PROBLEM DETAILS:
Reproduce every record below exactly, without the pictures.

++++++++

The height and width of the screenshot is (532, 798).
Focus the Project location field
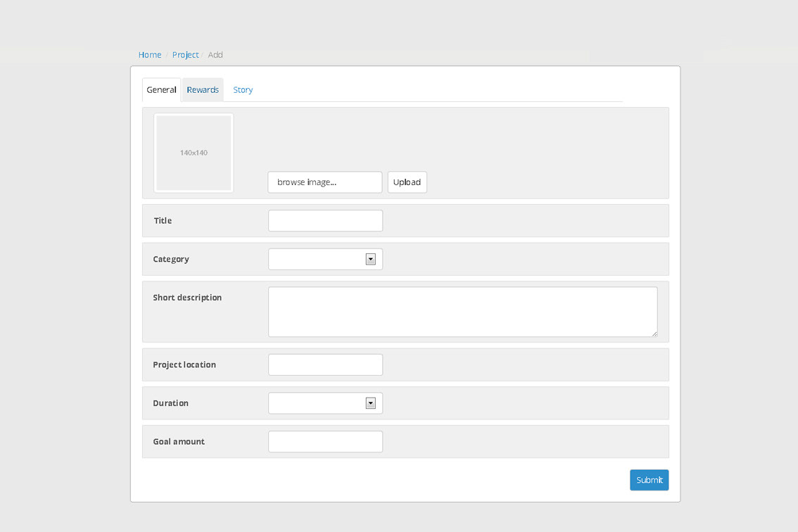coord(325,365)
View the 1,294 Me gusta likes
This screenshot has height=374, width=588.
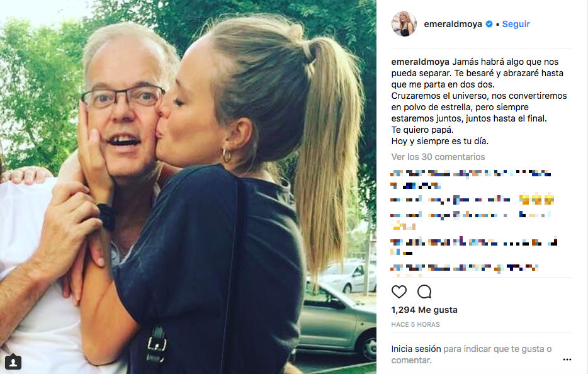pos(424,310)
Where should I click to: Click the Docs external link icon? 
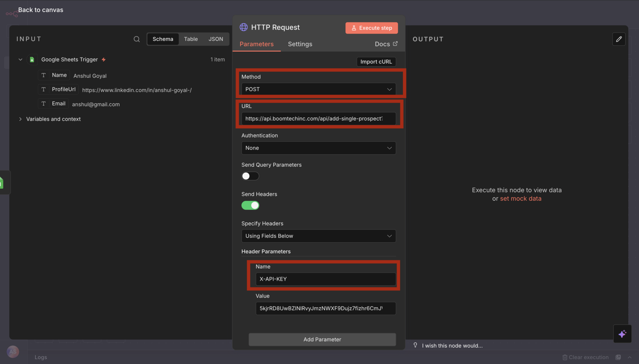click(395, 44)
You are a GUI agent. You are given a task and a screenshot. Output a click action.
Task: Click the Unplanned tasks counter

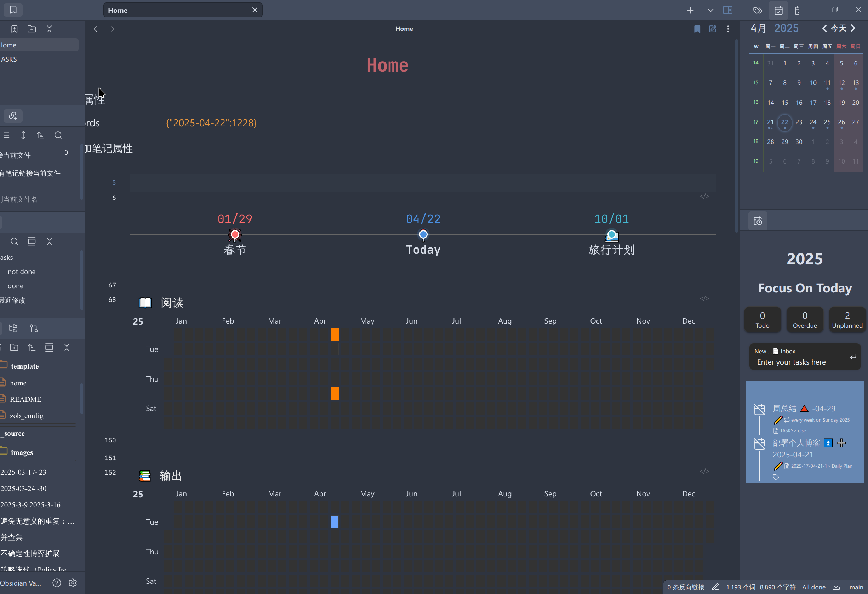847,320
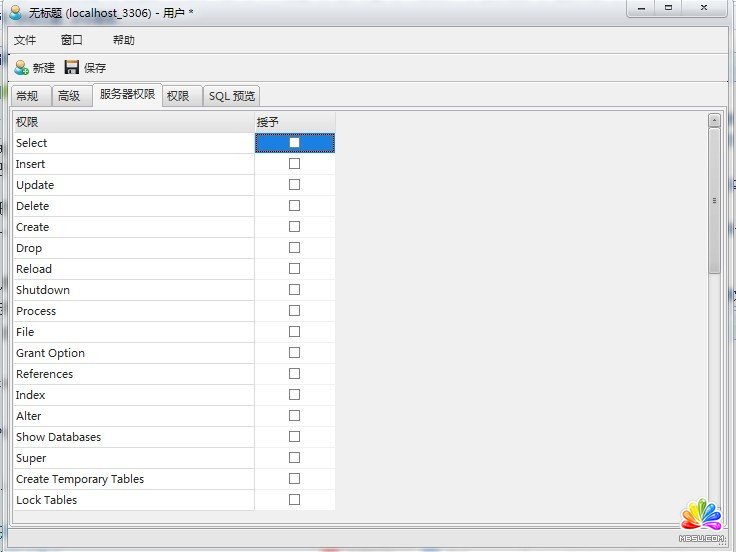
Task: Click the Save (保存) floppy disk icon
Action: pos(72,68)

++++++++

THE COMPLETED TASK:
The height and width of the screenshot is (532, 798).
Focus the Project location field
coord(325,365)
View the 1,294 Me gusta likes
This screenshot has height=374, width=588.
pos(424,310)
Where should I click to: Click the Docs external link icon? 
click(395, 44)
You are a GUI agent. You are given a task and a screenshot. Output a click action.
Task: Click the Unplanned tasks counter

847,320
Task: Click the Save (保存) floppy disk icon
Action: pos(72,68)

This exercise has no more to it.